'Hayır’ın gücü ve Doğan Cüceloğlu
Bir sosyal ortamdan ayrılıp, zamanını kendi bildiği biçimde kullanmak isteyen birini düşünün. “Gel otur, bir çayımızı iç!” teklifi ile karşılaşan bu kişinin önünde iki seçenek var; ya bu teklifi kabul edecek ya da kabul etmeyecek. Kabul etmemek durumunda ya kendi içinden gelen ya da toplumda mevcut bulunan bir güce gereksinim duyacak. “Evde annem hasta, onu doktora götürmem gerekiyor” dediğinde, bizim toplumumuzda aklı başında hiç kimse, “Boş ver şimdi annenin hastalığını; sen gel bizimle otur, çay iç!” diyemez. Biri bunu derse, toplum o kişiyi kınar, dışlar. Birçok kişi bu nedenle, “sosyal mazeretleri” kalkan yaparak kendi istediklerini yapabilecek zamanı bulmaya çabalar. Anne hasta değildir; kişi evde kendi başına kalıp kitap okumak istemektedir. Ama, o ortam içinde, “Eve gidip kitap okumak istiyorum” deme gücünü kendinde bulamadığı için, ‘annenin hastalığı’ mazeretini kullanmaktadır.
Peki, böyle bir sosyal mazereti kullanan kişi kendiyle olan ilişkisinde, yani aynada kendi gözlerine baktığında, neler oldu acaba?
Kişi kendi başına kitap okumanın yaşamındaki önemine inandığı ve kitap okumaktan vazgeçmemeye karar verdiği zaman, “Gel otur bir çayımızı iç” teklifine çok rahatlıkla “Hayır!” diyebilir ve bu kararından tedirginlik duymaz. Yani, kişinin “Hayır” diyebilmesi için önce özündeki “Evet”i keşfetmesi gerekiyor.
Bu güzel hikâye ve sözler 7’den 70’e hepimizin hayatına derinden dokunmayı başaran ve maalesef geçtiğimiz günlerde yitirdiğimiz değerli Doğan Cüceloğlu’na ait.
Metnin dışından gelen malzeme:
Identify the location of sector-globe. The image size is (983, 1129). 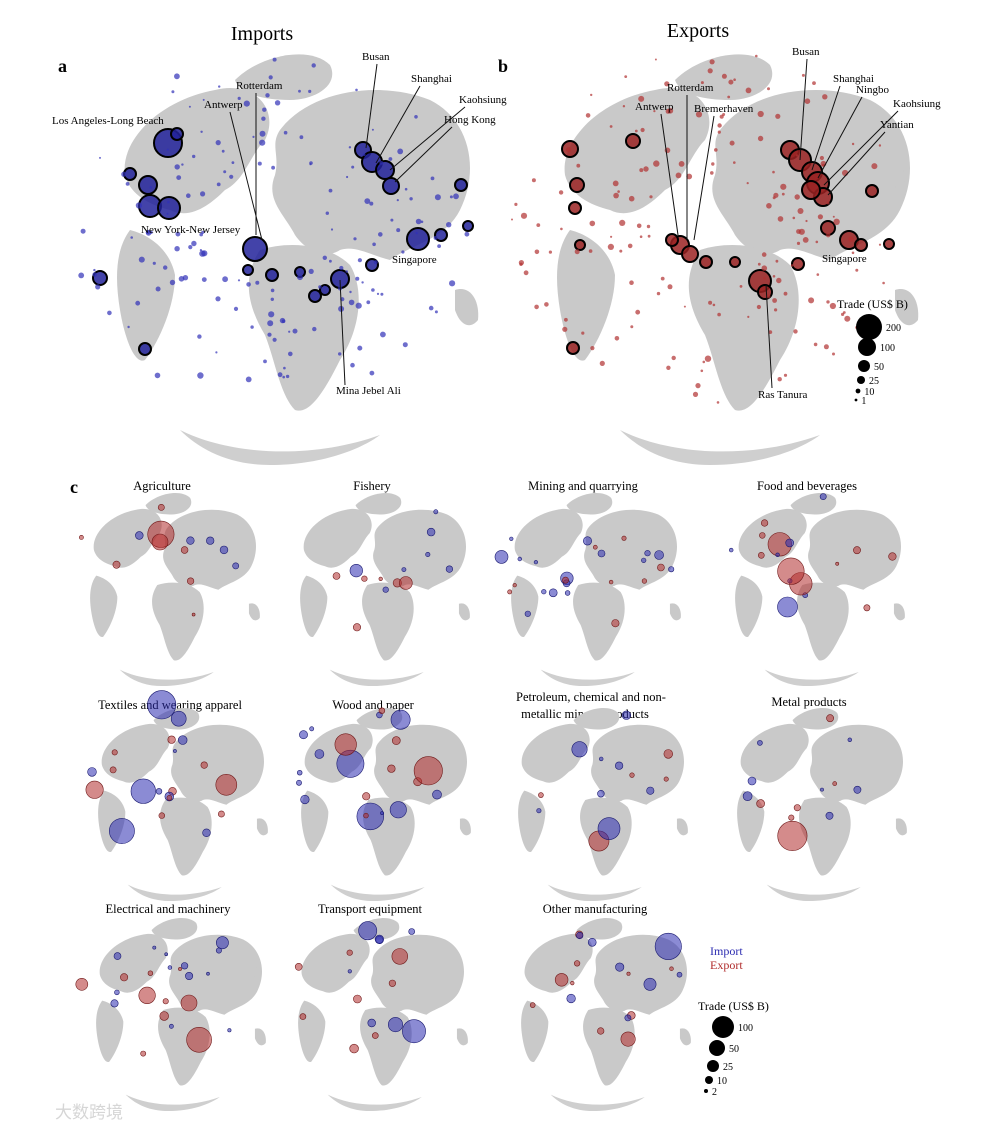
(603, 805).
Kimlere “Evet” diyorsunuz?
Bir toplantıdan diğerine nedenini bilmeden koşuyorsanız, bir hedefe ulaşma gayesiyle sürekli strateji değiştiriyorsanız, çalışma arkadaşlarınızın istekleri karşısında bunalıyorsanız ve gün sonunda nedensizce yorgun hissediyorsanız durup düşünmekte yarar var. Konuştuğum, mentorluk yaptığım insanların büyük bir kısmı stresli iş hayatından, çalışma arkadaşlarının, patronlarının isteklerinden bunaldıklarından bahsediyorlar. Yöneticiler doğru stratejiyi bir türlü bulamadıklarından, yıl sonunda da hedefi tutturamadıklarından yakınıyorlar. Ve bana “Ne yapmalım?” diye soruyorlar.
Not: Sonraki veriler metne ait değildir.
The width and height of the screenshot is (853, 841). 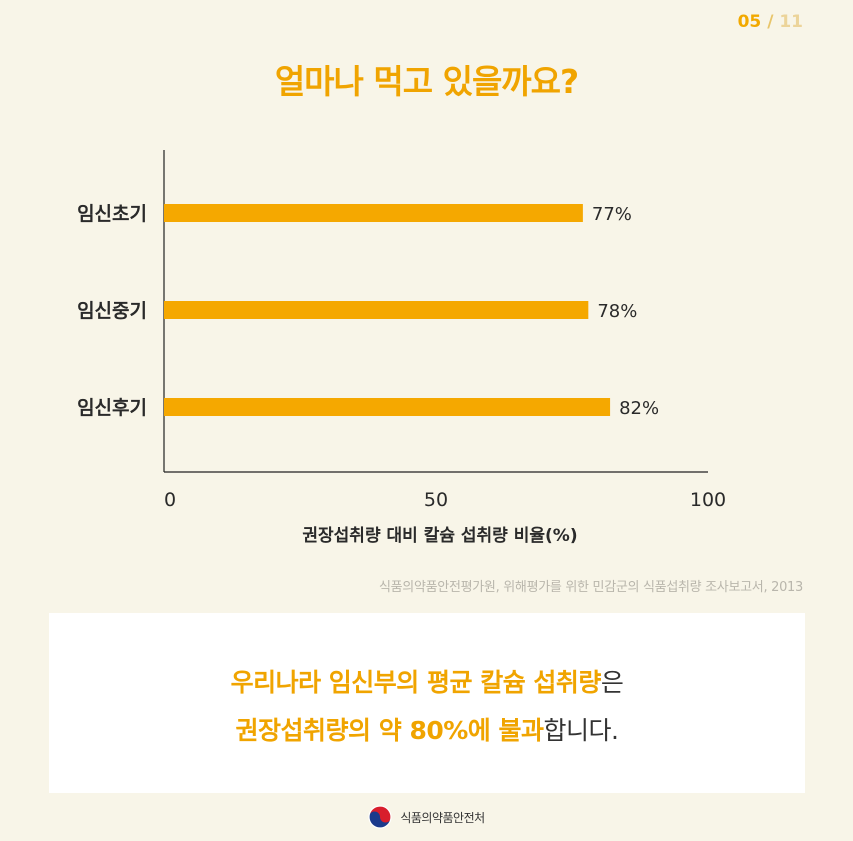 I want to click on x-tick-label: 0, so click(x=170, y=500).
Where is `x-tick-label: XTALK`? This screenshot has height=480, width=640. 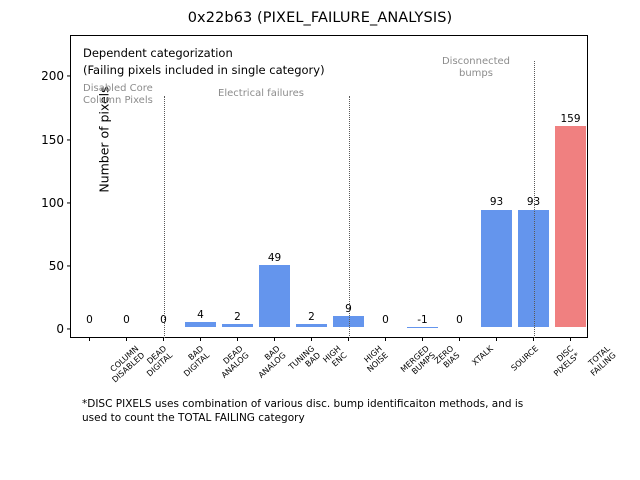 x-tick-label: XTALK is located at coordinates (482, 356).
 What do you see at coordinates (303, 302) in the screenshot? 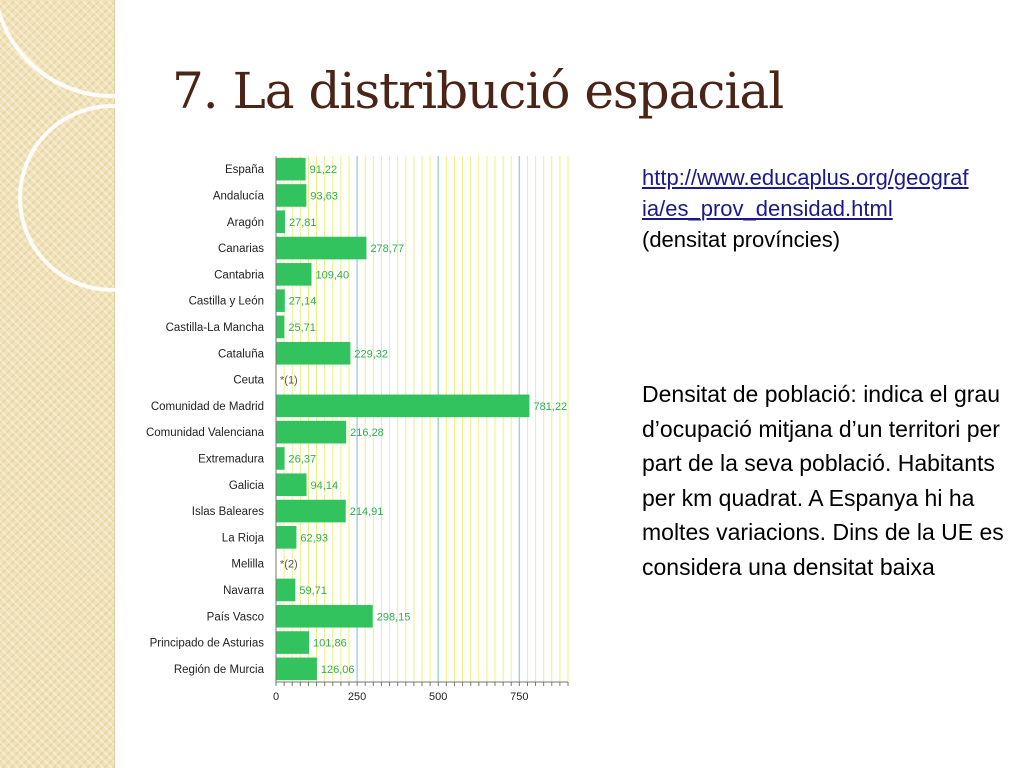
I see `value-label: 27,14` at bounding box center [303, 302].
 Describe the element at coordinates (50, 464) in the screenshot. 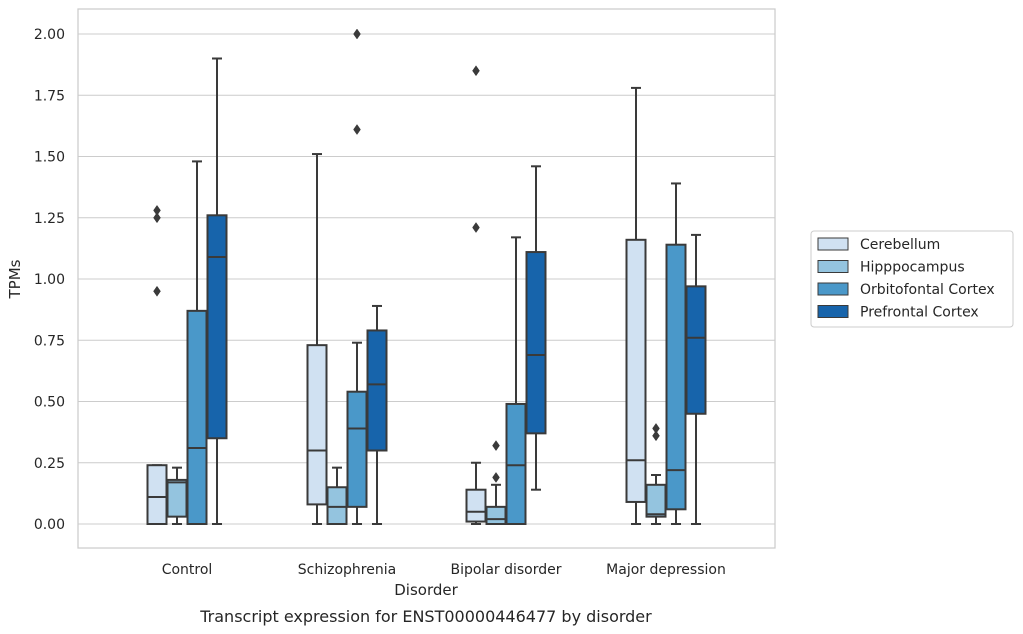

I see `y-tick-label: 0.25` at that location.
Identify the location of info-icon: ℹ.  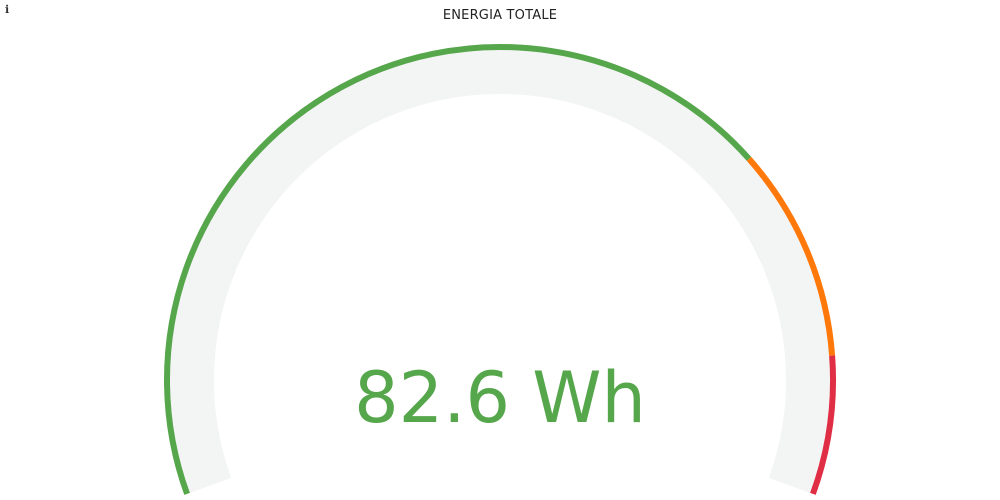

Ben de onlara şu soruyu soruyorum: “Kimlere, hangi projelere “evet” diyorsunuz?” Bu “evet”lerin size maliyeti nedir? Farkındalık yaratmada bir usta olan Doğan Cüceloğlu’nun da söylediği gibi “Hayır” diyebilmek için özümüzdeki Evet’i keşfetmemiz gerekiyor. Bunun için de varoluş gayemizi, amacımızı çok net olarak belirlemeli ve ifade edebilmeliyiz. Hayatta bulunan her şeyin bir amacı var. Hayvanların, bitkilerin, hayatın bir amacı var. Liderlerin ve hatta şirketlerin de bir varoluş amacının olması gerekir. Bu amaç, ne kadar net olursa ve yaşam içinde uygulanabilirse o kadar rahat “Hayır” diyebiliriz. Olumsuz bir söz gibi görünse de “Hayır” diyebilmek içerisinde çok önemli bir gücü barındırıyor.
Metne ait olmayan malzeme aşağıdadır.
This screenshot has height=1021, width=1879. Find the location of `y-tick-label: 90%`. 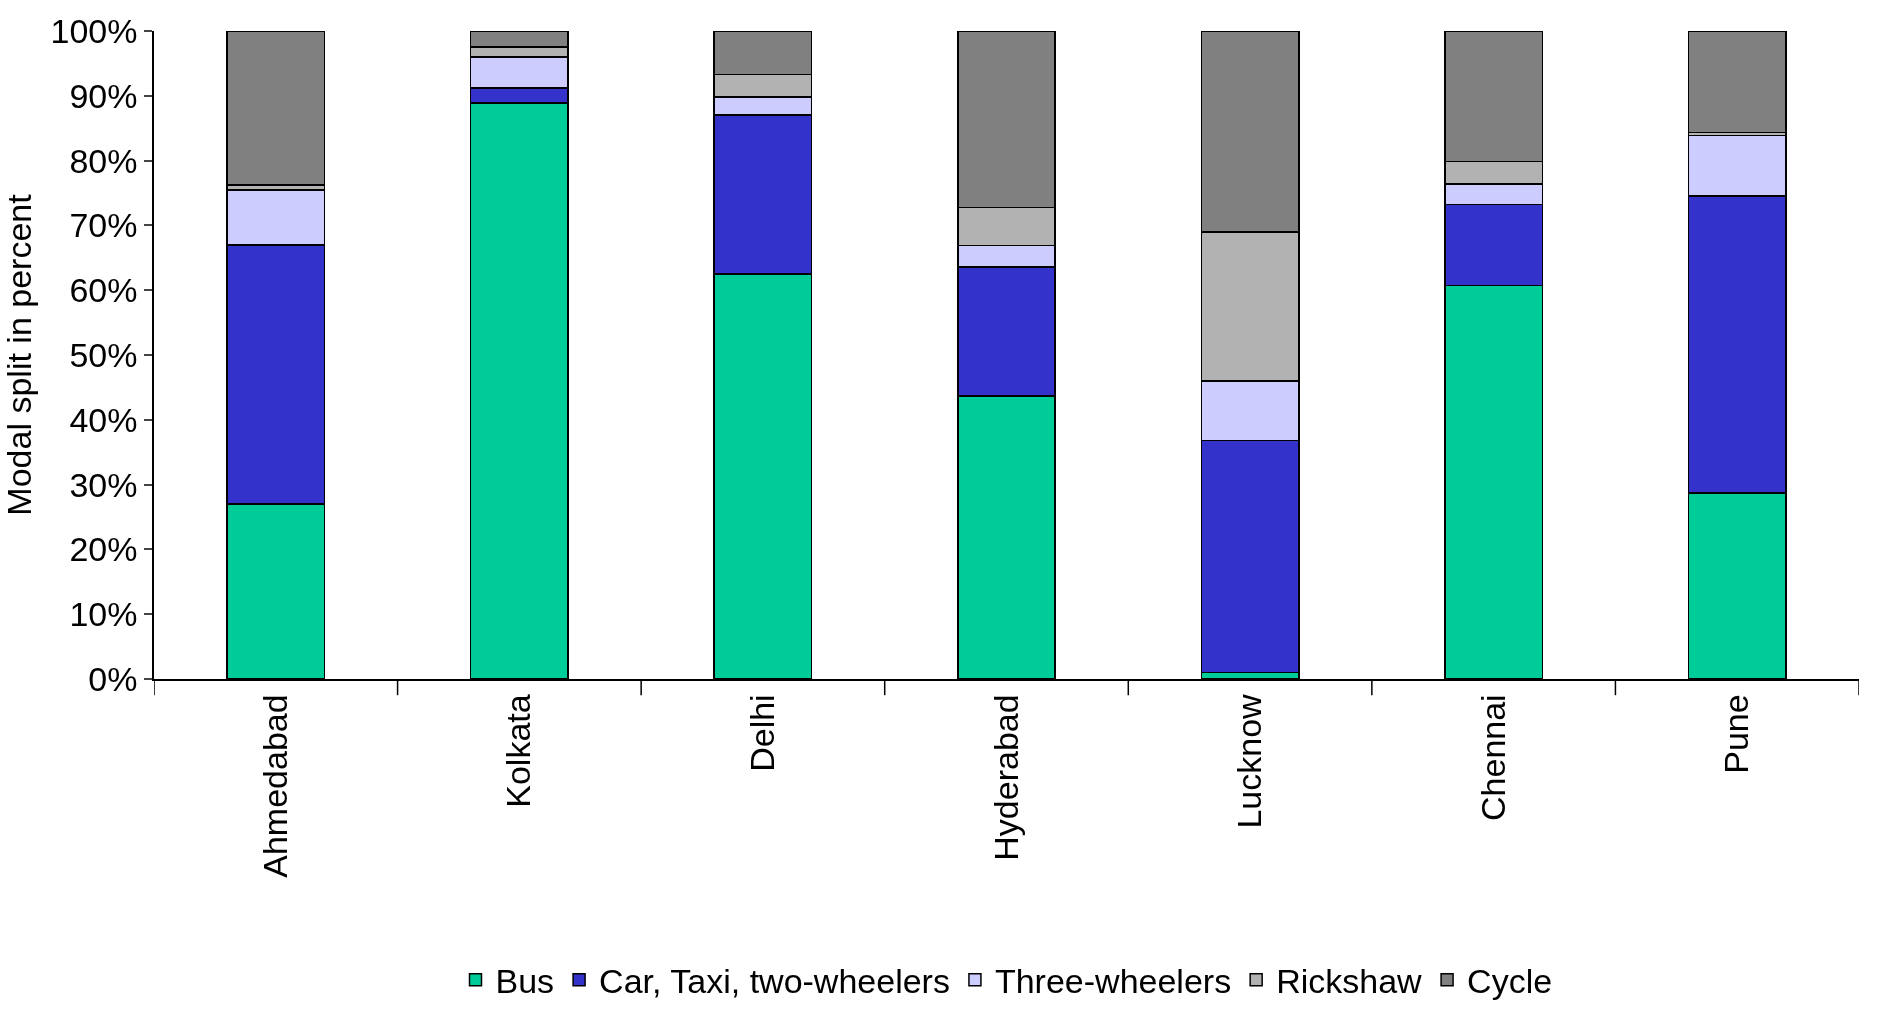

y-tick-label: 90% is located at coordinates (104, 96).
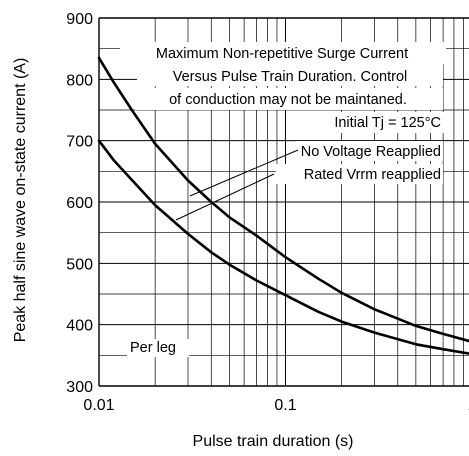 The height and width of the screenshot is (456, 469). I want to click on leader-line-no-voltage, so click(244, 173).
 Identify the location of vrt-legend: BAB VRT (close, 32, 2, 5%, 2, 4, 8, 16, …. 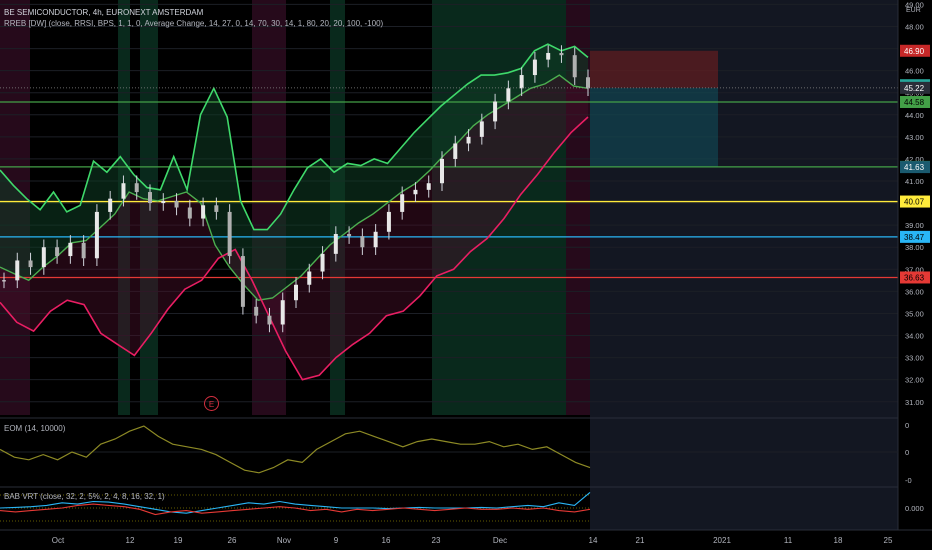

Teknoloji alanında yeniliklerle yepyeni bir dönemin açılmasını sağlayan Steve Jobs’a “Nasıl başarılı oldunuz?” diye sorulduğunda da “Başarıya odaklanmak için ‘Hayır’ diyebilmeyi bilmek gerekir. Hayır diyebilmek için de ne istediğinizi net olarak bilmeniz gerekir” yanıtını vermiştir. Şirketinizin varoluş amacı var mı? Sizin yaşam gayeniz var mı? Gün içerisinde amacınıza hizmet etmediği halde kimlere “Evet” diyorsunuz? Bunun bedelini nasıl ödüyorsunuz? En önemli soru da şu; çalıştığınız şirketin ve kendinizin varoluş amacına hizmet etmeyen projelere, isteklere “Hayır’ diyebiliyor musunuz?